START Available data
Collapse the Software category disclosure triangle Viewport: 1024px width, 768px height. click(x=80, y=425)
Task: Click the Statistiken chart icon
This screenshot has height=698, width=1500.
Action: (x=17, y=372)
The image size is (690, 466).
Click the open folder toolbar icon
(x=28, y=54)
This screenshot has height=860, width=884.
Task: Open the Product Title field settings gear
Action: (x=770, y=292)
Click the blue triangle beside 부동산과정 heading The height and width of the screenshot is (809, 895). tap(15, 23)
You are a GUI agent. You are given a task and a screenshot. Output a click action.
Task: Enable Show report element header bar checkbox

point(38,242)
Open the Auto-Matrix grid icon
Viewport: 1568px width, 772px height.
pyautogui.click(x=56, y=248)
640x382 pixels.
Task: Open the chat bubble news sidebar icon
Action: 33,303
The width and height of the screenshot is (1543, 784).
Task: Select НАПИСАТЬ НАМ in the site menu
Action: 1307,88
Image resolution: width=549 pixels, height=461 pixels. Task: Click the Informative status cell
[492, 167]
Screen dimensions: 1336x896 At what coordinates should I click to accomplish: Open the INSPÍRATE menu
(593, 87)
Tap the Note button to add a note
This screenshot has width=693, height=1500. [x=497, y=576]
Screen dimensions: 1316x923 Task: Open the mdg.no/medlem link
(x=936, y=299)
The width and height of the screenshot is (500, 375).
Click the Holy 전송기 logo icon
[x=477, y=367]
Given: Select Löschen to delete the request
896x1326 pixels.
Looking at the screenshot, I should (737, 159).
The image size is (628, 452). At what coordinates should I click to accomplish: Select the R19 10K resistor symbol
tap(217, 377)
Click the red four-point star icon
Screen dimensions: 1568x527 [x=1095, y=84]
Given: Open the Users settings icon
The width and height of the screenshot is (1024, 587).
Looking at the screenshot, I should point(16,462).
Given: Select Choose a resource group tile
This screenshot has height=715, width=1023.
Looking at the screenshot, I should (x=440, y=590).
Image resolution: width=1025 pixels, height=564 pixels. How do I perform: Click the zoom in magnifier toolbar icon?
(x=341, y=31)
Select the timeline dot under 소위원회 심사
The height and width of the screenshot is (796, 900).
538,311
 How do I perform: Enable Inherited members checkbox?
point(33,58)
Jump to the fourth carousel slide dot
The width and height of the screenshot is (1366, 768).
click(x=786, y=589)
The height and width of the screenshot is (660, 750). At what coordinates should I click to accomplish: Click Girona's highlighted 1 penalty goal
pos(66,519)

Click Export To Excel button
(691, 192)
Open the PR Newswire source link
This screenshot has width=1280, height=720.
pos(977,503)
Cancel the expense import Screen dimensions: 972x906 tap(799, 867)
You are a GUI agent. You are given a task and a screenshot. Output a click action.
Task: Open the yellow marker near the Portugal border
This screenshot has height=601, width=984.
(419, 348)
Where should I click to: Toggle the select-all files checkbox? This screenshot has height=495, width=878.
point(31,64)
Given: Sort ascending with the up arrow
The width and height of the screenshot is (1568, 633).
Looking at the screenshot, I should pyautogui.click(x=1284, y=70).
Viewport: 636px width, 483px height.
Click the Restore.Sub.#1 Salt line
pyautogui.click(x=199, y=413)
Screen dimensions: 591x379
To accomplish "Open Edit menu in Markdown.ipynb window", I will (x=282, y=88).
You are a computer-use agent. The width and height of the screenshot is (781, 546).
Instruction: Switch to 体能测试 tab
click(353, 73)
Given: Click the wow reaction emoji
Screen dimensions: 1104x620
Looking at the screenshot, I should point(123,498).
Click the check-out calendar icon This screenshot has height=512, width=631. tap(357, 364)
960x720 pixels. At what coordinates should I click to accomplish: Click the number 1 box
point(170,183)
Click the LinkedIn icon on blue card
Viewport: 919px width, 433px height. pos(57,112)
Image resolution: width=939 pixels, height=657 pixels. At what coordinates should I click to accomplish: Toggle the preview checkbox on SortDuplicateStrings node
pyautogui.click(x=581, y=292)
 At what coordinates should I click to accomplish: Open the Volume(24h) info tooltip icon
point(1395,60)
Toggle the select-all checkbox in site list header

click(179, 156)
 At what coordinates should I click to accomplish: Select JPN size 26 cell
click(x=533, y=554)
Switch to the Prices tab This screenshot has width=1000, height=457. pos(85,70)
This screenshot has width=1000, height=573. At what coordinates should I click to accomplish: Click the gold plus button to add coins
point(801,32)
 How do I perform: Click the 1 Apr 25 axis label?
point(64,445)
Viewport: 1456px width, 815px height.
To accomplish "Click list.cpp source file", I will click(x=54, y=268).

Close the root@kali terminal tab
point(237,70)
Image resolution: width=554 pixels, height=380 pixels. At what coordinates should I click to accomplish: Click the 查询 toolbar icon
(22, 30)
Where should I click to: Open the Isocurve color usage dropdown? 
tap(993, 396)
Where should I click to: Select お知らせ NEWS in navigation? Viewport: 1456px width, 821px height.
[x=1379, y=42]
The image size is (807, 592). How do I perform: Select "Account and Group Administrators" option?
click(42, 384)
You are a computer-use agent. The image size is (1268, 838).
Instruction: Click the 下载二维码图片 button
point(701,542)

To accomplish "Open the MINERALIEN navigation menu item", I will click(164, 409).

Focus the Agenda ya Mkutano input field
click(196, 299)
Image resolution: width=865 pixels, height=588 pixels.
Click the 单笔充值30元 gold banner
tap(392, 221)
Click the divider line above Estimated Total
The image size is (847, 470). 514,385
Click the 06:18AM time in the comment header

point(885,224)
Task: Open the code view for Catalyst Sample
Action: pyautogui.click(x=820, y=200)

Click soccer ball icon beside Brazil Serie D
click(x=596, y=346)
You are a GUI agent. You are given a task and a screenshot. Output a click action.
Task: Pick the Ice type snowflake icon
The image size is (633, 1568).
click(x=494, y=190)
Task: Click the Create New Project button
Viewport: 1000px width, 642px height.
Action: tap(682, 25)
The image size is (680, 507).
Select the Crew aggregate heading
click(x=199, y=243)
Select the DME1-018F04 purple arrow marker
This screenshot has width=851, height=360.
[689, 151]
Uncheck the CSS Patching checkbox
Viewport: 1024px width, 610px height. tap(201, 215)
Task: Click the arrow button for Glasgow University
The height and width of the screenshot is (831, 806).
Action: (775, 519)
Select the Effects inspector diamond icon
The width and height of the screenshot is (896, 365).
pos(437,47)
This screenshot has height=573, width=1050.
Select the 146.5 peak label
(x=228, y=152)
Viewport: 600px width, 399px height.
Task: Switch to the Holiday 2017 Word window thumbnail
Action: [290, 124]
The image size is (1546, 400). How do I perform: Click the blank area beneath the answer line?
END Available data
Task statement: Retype the records above, but only those lines that fall between the line containing "Screen dimensions: 1316x923" and the line containing "Given: Select Choose a resource group tile", with both of those lines included, exactly as written.

Result for this exercise:
Screen dimensions: 1316x923 Task: Open the mdg.no/medlem link
(x=936, y=299)
The width and height of the screenshot is (500, 375).
Click the Holy 전송기 logo icon
[x=477, y=367]
Given: Select Löschen to delete the request
896x1326 pixels.
Looking at the screenshot, I should (737, 159).
The image size is (628, 452). At what coordinates should I click to accomplish: Select the R19 10K resistor symbol
tap(217, 377)
Click the red four-point star icon
Screen dimensions: 1568x527 [x=1095, y=84]
Given: Open the Users settings icon
The width and height of the screenshot is (1024, 587).
Looking at the screenshot, I should point(16,462).
Given: Select Choose a resource group tile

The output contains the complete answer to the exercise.